- **WHAT YOU HAVE TO DO**: Starting at the line that contains "Task: Click the Line Chart cell", reproduce every line through the end of the entries below, with no pictures in the copy.

- **EXERCISE MATERIALS**:
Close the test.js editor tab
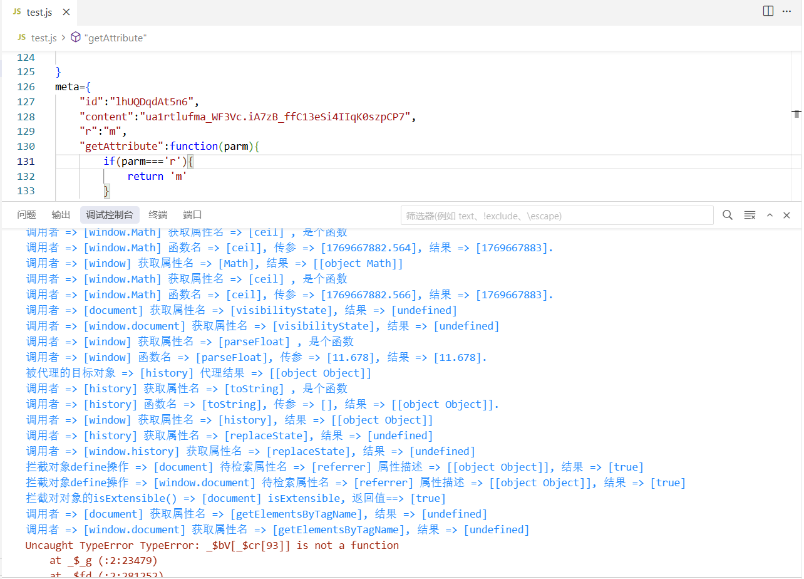 [66, 12]
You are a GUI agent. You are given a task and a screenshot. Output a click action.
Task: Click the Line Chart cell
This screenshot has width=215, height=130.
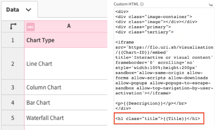66,64
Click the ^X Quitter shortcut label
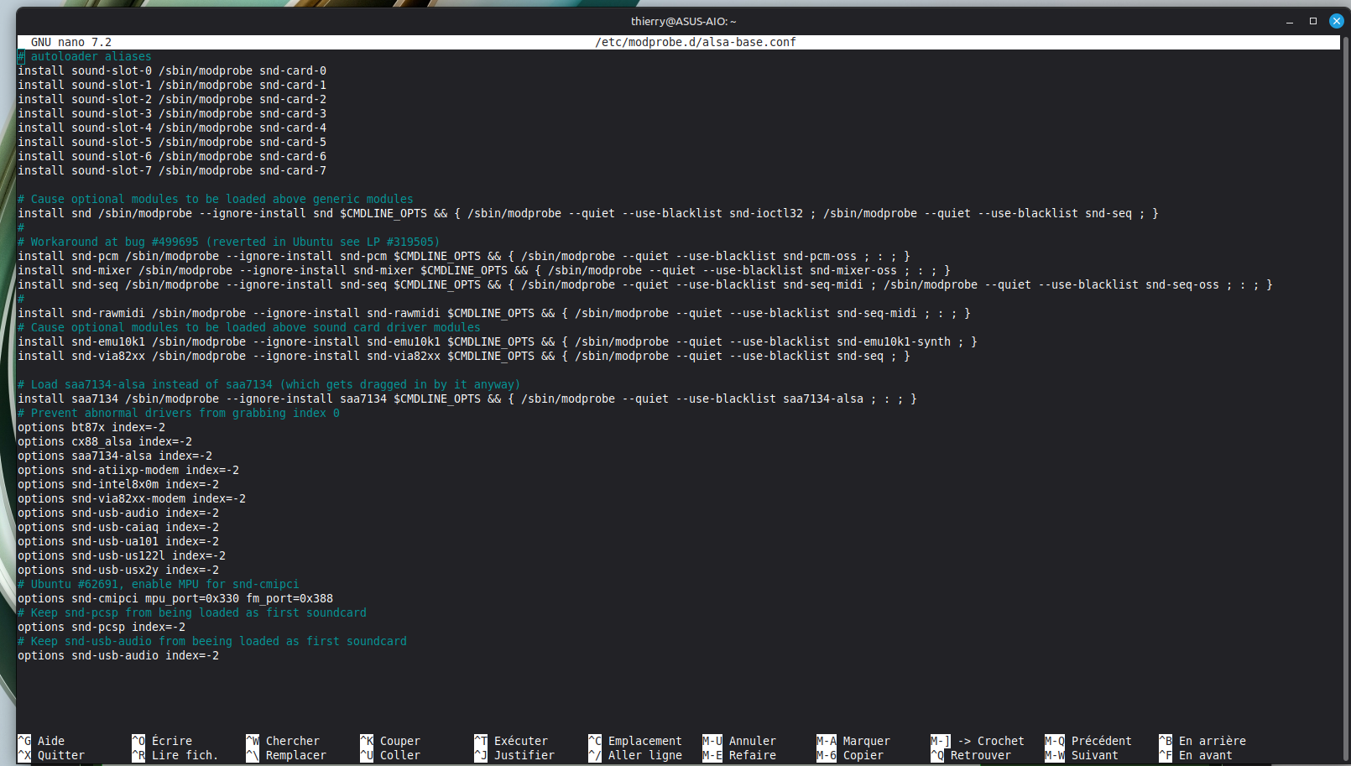The image size is (1351, 766). (52, 755)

- **SOLUTION TO THE EXERCISE**:
Task: Click the Line Chart cell
This screenshot has width=215, height=130.
66,64
Click the ^X Quitter shortcut label
The image size is (1351, 766). (52, 755)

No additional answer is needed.